*AIM OF THE EXERCISE*
Beginning with the very first line, please reproduce the entries exactly through the line containing "You are a computer-use agent. 919x562 pixels.".

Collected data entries
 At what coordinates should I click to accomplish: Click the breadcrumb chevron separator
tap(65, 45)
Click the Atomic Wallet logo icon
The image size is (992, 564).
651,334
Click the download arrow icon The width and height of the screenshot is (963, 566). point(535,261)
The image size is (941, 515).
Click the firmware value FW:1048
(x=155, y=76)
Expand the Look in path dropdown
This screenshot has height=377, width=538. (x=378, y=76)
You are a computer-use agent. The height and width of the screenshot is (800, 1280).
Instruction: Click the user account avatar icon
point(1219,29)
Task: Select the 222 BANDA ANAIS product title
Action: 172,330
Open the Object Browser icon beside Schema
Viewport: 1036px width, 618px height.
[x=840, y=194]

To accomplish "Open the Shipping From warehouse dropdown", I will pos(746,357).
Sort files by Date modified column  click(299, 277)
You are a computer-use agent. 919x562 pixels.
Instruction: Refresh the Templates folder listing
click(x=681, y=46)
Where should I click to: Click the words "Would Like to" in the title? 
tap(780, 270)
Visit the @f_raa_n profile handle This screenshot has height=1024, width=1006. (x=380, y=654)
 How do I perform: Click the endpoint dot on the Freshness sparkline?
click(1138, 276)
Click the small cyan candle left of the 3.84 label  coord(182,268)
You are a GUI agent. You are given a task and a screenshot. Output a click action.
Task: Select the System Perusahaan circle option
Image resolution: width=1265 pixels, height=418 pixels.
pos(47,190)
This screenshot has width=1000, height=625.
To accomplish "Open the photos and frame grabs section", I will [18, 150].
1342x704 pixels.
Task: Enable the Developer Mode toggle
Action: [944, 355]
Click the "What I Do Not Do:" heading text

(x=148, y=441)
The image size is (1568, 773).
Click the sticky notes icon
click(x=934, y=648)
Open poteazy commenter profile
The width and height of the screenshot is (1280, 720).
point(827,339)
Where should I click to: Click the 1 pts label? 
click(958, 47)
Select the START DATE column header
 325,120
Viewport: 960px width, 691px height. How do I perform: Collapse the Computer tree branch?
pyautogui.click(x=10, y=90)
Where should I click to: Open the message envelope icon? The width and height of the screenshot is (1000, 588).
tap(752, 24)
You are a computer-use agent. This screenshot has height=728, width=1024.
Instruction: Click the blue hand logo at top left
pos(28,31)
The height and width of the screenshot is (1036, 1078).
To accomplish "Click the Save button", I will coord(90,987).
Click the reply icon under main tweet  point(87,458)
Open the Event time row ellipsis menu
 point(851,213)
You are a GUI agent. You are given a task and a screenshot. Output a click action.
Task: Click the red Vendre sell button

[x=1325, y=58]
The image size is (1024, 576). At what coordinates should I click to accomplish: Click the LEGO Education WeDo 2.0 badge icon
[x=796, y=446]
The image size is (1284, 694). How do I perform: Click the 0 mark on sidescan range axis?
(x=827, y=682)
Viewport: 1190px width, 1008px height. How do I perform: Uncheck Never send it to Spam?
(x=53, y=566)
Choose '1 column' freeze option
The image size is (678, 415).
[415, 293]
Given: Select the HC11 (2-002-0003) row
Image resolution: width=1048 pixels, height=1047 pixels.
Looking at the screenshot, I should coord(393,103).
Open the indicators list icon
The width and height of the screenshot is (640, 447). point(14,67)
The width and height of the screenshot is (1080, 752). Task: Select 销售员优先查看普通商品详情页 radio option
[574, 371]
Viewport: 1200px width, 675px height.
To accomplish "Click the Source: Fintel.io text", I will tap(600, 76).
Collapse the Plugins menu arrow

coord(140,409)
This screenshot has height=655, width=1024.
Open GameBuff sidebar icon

*FINISHED TASK*
 At what coordinates should I click to accomplish: Click the breadcrumb chevron separator
tap(65, 45)
Click the Atomic Wallet logo icon
The image size is (992, 564).
651,334
Click the download arrow icon The width and height of the screenshot is (963, 566). point(535,261)
The image size is (941, 515).
Click the firmware value FW:1048
(x=155, y=76)
Expand the Look in path dropdown
This screenshot has height=377, width=538. (x=378, y=76)
You are a computer-use agent. The height and width of the screenshot is (800, 1280).
Instruction: Click the user account avatar icon
point(1219,29)
Task: Select the 222 BANDA ANAIS product title
Action: 172,330
Open the Object Browser icon beside Schema
Viewport: 1036px width, 618px height.
[x=840, y=194]

To accomplish "Open the Shipping From warehouse dropdown", I will pos(746,357).
Sort files by Date modified column  click(299, 277)
You are a computer-use agent. 919x562 pixels.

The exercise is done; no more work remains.